La principessa Leia è diventata una dei miei idoli fin da subito. Ma, crescendo, è successo una cosa strana. Ho cominciato ad ascoltare quello che aveva da dire anche l’attrice, che stava dietro di lei. Interviste, libri, articoli. Ho iniziato ad interessarmi della sua vita, così complessa, ma anche così ricca. Ho scoperto che, quella donna, mi piaceva tanto quanto il personaggio che interpretava. Mi sono chiesta quanto ci fosse di lei, in Leia, e di Leia, in lei. Carrie Fisher mi ha risposto. Con questo libro.

“I diari della principessa – Io, Leia e la nostra vita insieme” è un memoir intenso e brillante. Carrie Fisher ci conduce nei suoi ricordi più intimi riguardo quell’avventura che è stato girare Star Wars, un film che nessuno, tanto meno lei, si aspettava diventasse un successo planetario. Ancor meno, di quanto interpretare l’unica donna di tutto quell’universo, l’avrebbe legata a doppia mandata a quel personaggio, nel bene e nel male.

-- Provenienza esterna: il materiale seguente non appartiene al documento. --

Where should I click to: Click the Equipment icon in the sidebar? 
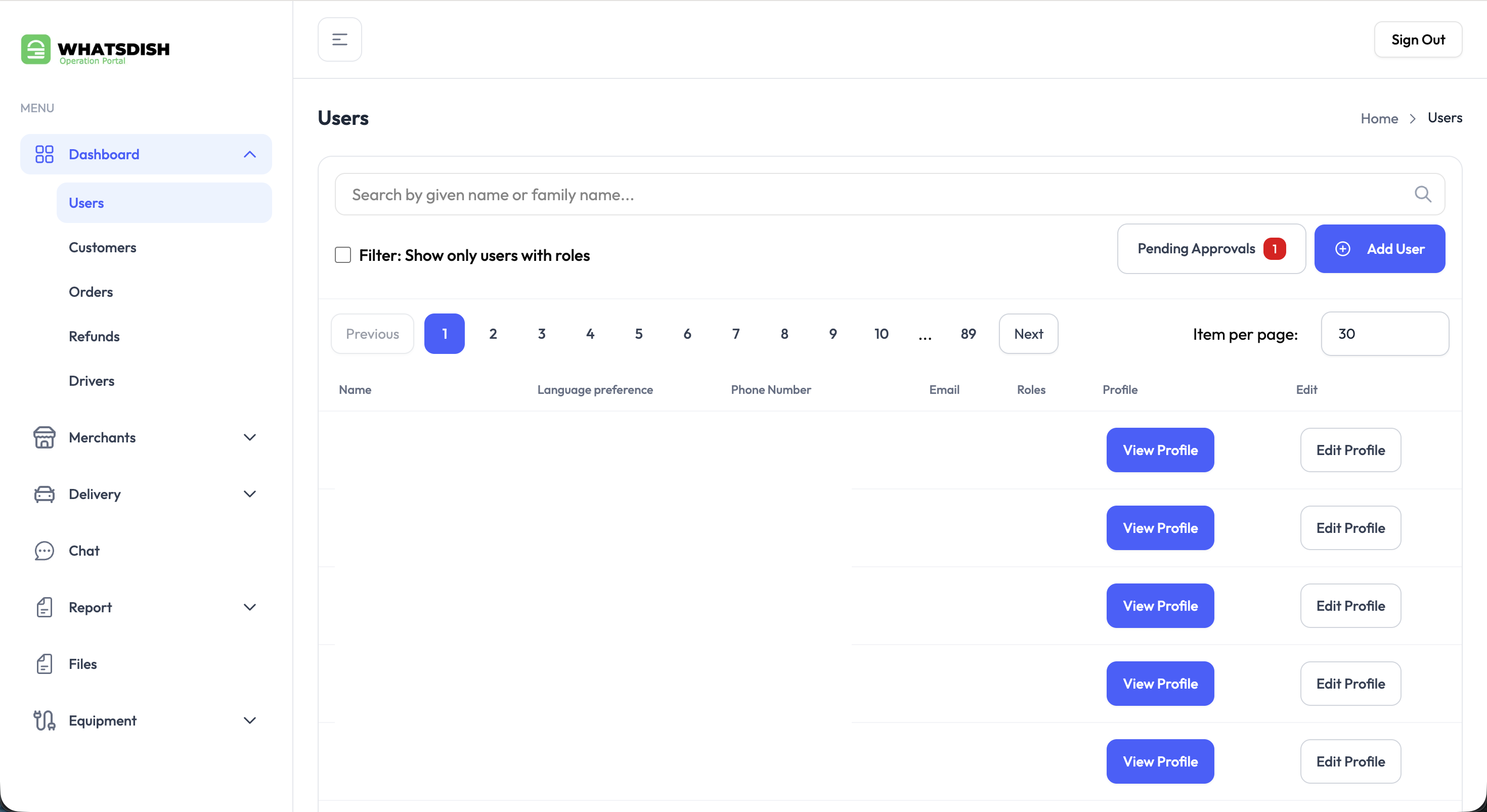click(x=44, y=720)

La Fisher ci racconta di come è nata l’idea per questo libro; di quando, alzando delle stecche dal pavimento durante dei lavori, ha ritrovato il diario scritto proprio in quei giorni. Inizia a raccontarci della sua famiglia, di come quei rapporti hanno inciso su di lei. La sua prima apparizione in “Shampoo”, a fianco di Warren Beatty. Il casting per Star Wars, i primi passi in quel mondo, ragazza giovane e ingenua (all’epoca aveva diciannove anni), i tre mesi di riprese.

Nella seconda parte del libro, ci parla del suo rapporto conflittuale con questo personaggio così ingombrante. Di quanto ha odiato, quella principessa che tutto il mondo, invece, amava. Ma anche di come ha compreso, crescendo e maturando, dell’enorme fortuna avuta nell’averla interpretata. Di quanto ci sia di Leia, in lei, e quanto di Carrie, nella principessa. Forse, in fondo, erano una, meravigliosa, persona sola.

Nel centro del libro, sono riportate le pagine del diario ritrovato. Dove lei, con una maturità, consapevolezza e trasporto, parla di lui. Di Harrison Ford. E della storia clandestina che hanno avuto, in quei tre mesi di riprese. Come dice la Fisher stessa, ormai sono tutti troppo vecchi, per prendersela a male per qualcosa capitato quarant’anni prima (lui, oltre ad avere avuto trentatré anni, era sposato e aveva già due figli).

Ho amato molto, questo libro. Una donna così acuta, schietta, sarcastica ma dolce. Una scrittura brillante e intima, che ti dà quasi l’impressione di trovarti in un caffè, con lei davanti, che ti racconta la sua vita, senza vergogna alcuna, senza remore. Sicura di sé, e della donna che è diventata. Una vita di cui non rimpiange niente, e riguarda ai suoi sbagli con tenerezza, perché anche quelli, l’hanno fatta diventare la persona che era. Purtroppo, ci ha lasciato troppo, troppo presto.

Sono alla ricerca dei suoi vecchi libri, nei mercatini, perché voglio recuperare tutto quello che ha scritto. Sfortunatamente, non vengono più ristampati, qui in Italia. Altro sfortunatamente, il mio inglese non è così forte da poter comprendere appieno la sua ironia. Voi leggete questo, e apprezzate la donna dietro il personaggio.